Every archaeological site holds the potential to contribute its own irreplaceable piece into the vast jigsaw puzzle that is our shared human past. Meticulous field and lab procedures ensure data and subsequent reports are accurate. But what happens after the project closes?
For decades, it has been standard practice to file the report away into an internal clandestine storage system, organized by idiosyncratic departmental criteria. Any primary data associated with the report typically remains on the researcher's hard drive, or on other forms of increasingly dusty and increasingly obsolete technology. This unfortunate combination leaves us with archaeological data that is at best, available to limited audiences; And at worst, vulnerable to catastrophic loss.
While the site is gone forever, its data remains an invaluable tool for current/future researchers. Only by preserving, curating, and sharing data can we better understand the myriad complexities acting on societies across time and space.

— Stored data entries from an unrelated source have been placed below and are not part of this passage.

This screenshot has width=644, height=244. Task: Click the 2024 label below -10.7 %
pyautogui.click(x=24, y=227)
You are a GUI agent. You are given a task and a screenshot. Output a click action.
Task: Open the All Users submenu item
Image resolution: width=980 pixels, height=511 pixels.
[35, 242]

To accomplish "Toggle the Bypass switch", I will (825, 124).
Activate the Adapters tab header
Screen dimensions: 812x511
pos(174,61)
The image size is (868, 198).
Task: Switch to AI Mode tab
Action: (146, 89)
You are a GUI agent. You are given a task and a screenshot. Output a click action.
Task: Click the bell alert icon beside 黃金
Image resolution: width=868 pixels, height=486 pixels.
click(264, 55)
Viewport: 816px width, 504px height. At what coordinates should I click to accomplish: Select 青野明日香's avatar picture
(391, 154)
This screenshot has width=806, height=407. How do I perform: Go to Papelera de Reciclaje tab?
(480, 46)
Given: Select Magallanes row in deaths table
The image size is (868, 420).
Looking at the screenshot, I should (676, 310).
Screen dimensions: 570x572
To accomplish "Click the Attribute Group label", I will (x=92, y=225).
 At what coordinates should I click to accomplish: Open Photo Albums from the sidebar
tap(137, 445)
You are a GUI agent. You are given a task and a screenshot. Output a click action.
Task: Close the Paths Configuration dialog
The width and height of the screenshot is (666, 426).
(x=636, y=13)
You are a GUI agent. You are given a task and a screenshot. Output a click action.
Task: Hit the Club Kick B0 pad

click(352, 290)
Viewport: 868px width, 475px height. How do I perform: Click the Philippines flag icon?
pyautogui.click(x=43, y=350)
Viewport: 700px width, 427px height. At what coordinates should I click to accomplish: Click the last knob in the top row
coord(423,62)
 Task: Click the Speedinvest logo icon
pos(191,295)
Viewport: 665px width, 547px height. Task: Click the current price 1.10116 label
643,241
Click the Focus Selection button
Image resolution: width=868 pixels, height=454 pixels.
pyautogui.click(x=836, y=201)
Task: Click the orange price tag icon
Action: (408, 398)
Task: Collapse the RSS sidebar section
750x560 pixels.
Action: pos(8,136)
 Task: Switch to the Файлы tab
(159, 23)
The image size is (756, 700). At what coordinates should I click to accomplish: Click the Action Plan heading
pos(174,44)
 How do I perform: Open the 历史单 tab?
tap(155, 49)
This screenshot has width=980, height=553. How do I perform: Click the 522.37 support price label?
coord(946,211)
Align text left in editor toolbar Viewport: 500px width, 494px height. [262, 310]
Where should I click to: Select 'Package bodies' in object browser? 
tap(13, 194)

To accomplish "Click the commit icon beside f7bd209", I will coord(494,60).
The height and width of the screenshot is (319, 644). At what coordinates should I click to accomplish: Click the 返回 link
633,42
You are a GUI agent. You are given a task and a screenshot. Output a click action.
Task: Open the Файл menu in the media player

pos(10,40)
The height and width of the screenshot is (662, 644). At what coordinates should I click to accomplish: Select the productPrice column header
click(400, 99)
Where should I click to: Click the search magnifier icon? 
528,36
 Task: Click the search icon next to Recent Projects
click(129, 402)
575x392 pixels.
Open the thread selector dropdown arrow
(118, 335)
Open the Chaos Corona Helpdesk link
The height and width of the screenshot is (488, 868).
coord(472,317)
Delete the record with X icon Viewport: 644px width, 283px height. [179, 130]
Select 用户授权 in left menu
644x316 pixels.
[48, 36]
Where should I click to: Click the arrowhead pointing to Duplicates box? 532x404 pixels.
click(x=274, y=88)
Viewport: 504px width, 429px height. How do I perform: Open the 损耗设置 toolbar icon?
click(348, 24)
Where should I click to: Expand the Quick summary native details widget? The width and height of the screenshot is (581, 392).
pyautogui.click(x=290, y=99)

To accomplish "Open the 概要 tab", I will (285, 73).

To this end, the Center for Digital Antiquity (CDA) advocates for both the FAIR Principles for Data Stewardship and the CARE Principles for Indigenous Data Governance to be implemented as standard guidelines in all archaeological data management efforts. FAIR asserts that data should be Findable (easily found via online search), Accessible (easily acquired, downloadable), Interoperable (easily synthesize multiple sources of research/data), and Reusable (easily cited for future use/collaboration). CARE focuses on furthering Indigenous Data Sovereignty, advocating that Indigenous Data contribute to the (C)ollective Benefit of Indigenous communities, that Indigenous Peoples have the (A)uthority to Control their data, the (R)esponsibility of researchers to use data in ways that support Indigenous Peoples' self-determined goals, and that the (E)thics of data use holds Indigenous Peoples' rights and well-being as its primary concern.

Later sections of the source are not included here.